I strongly agree but looking at the Alpine examples it feels like the worst of both worlds to me. At least JSX allows code checking etc, putting code inside HTML attributes has a real ick factor for me.
No, you're not. There is no JSX of any sort in the example the parent commentor provided, nor in the approach that they present, even outside of that specific example.
The first parameter is the component, which is string containing the HTML tag name for built-in components which are basically just HTML elements, such as div, span, img, h1, etc, but the actual component (a function or a class) for any other type of component. The second parameter is the props. The third parameter is the children, which happens to be a string in this case because the content of the h1 in the example is pure text, but if you'd want anything more complicated as children, you couldn't put in a string and pass that, you'd provide it more React.createElement -provided values.
React at it's core is a function (or set of functions) that interpret strings like "h1" into DOM elements in a browser.
JSX is a shorthand for writing those function calls. <h1> becomes React.createElement("h1"). Sure you are still largely using HTML element names, but that's only because people don't really use JSX for anything else. The whole point is that it's easier to write JSX than the underlying function calls.
Why is it such a strong factor for you? I see this point being made every time someone mentions a framework that doesn't use JSX.

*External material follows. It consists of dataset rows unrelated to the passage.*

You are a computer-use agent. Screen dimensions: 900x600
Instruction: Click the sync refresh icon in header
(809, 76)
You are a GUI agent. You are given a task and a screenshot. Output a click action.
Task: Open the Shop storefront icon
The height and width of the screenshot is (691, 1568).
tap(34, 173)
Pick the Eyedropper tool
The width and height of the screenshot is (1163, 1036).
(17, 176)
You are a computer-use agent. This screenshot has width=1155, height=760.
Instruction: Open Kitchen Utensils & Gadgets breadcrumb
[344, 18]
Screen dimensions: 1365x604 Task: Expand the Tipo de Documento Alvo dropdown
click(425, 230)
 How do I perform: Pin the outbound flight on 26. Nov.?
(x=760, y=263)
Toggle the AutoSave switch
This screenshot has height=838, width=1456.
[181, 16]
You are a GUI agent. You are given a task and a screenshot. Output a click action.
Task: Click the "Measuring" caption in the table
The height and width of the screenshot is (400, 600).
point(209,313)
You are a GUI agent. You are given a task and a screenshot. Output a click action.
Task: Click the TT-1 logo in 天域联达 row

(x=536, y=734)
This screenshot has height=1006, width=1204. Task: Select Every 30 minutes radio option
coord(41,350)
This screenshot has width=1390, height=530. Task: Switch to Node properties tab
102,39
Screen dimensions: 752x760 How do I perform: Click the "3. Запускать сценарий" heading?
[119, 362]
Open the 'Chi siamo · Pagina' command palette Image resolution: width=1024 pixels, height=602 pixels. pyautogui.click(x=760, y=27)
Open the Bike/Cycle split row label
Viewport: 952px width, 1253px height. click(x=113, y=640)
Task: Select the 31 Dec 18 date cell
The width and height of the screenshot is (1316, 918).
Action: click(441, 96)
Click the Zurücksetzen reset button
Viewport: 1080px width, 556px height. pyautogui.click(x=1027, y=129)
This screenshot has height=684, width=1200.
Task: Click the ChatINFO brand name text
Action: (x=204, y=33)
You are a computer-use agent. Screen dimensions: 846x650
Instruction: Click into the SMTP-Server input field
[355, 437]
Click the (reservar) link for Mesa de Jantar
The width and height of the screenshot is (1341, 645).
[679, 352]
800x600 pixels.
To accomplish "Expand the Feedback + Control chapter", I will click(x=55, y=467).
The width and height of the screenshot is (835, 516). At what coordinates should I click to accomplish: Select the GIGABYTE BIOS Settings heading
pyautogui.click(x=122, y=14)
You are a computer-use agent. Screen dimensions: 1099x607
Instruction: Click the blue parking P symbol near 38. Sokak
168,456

But frameworks are so complex nowadays! Learning something the size of React, whatever templating language it uses is the least of my worries. Especially because calling it a DSL is a bit of an overstatement, it's always just HTML with a few custom tags/attributes that let you inject values, use loops and conditionals.
For me it’s cause there exists already perfectly capable and better ways to do these operations.
I don’t need or want to work in an environment that reinvents how to map over a list.
Frameworks and libraries have their own APIs like reacts hooks or solids signals. Yes these can be involved but they are different from the generalized solutions that the framework reinvents with the custom properties in alpine or the looping I mention
An API exposing the capabilities of a framework is different than reinventing data attributes, looping etc
Seriously. That `x-show="open"` example is so ambiguous. Is it setting a `hidden` attribute? Setting CSS `display`? Or `visibility? Or is it actually removing it from the DOM? If so, is it deleting the node or just holding on to it?
hard agree. also especially brutal if you have to enclose it in strings like this, meaning you need to write an extension/language server to get this to have any semblance of a good developer experience
We already have JS and HTML native to every browser with all the capabilities we need.
React/Solid/Preact and others build off this.
Alpine, Vue, Angular and company do not (x-for, v-for, ngFor etc)
I have no desire to learn a DSL specific to a single library.